# README
This is a step-by-step walk-through of the assignment of MS found spectra to proteins.

# Preparing Reference & Search Data
The following convert the raw input files into the working reference files. They only depend on the input being present and can be run in any order.
* [Convert Peptide Search CSV to trimmed TSV](src/Preparation/CSV%20to%20TSV.ipynb)

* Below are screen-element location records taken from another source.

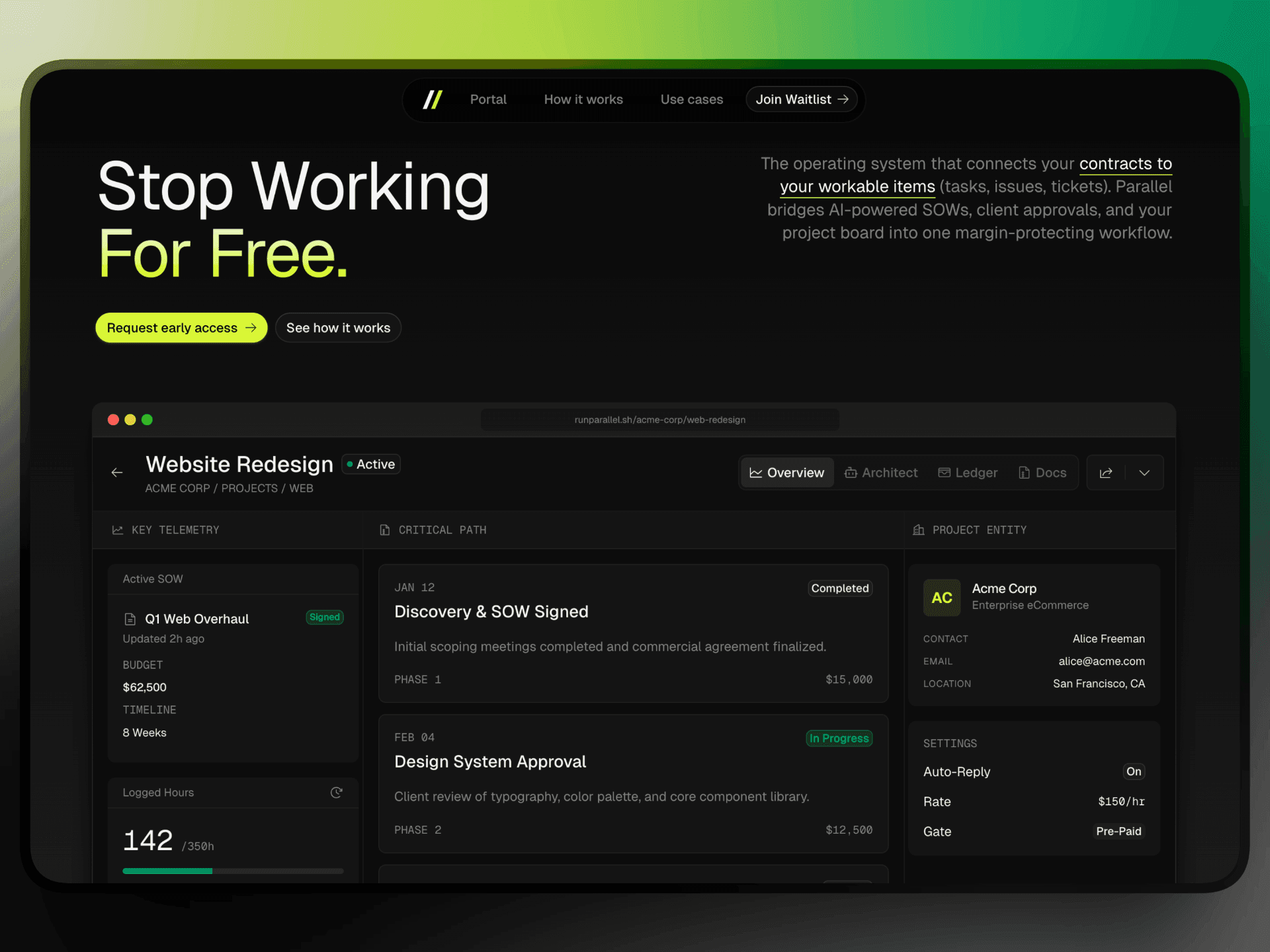Click the Parallel double-slash logo
1270x952 pixels.
coord(433,100)
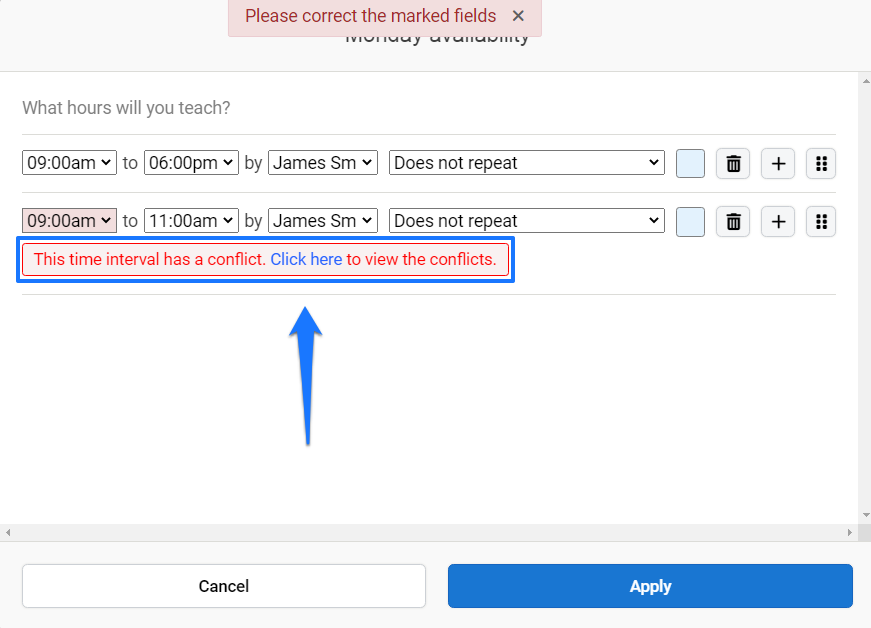Cancel the availability dialog
871x628 pixels.
coord(223,587)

This depends on the xlsx MS search output being converted to csv. It will remove most of the data, in addition to adding Peptide UIDs and a few categores (such as IFN status for GBM and B721 HLA Allele). The output should be a TSV file of the MS identified peptides with the following columns.
    - filename: unique identifier to map peptide match to MS/MS spectra
    - numPSMsObserved: The number of spectra identified which match to the peptide
    - score: The quality of the MS/MS match
    - rank2Score: The quality of the second best MS/MS match
    - deltaForwardReverseScore: The difference between the score and the best decoy score, used to estimate FDR.
    - percent_scored_peak_intensity: The % of the spectra peaks explained by the match
    - backbone_cleavage_score: The number of cleavages detected in the match
    - sequence: The peptide sequence the spectra is assigned to
    - sequenceMulti: All of the possible peptide sequences the spectra could be assigned to
    - retantionTimeMin: The retention time of the spectra
    - Peptide:UID: The generated unique identifier for the peptide match. 
    - sequenceList: A list of all possible sequence matches with modifications removed

* [Merge TPM Files](src/Preparation/Parse%20TPM.ipynb)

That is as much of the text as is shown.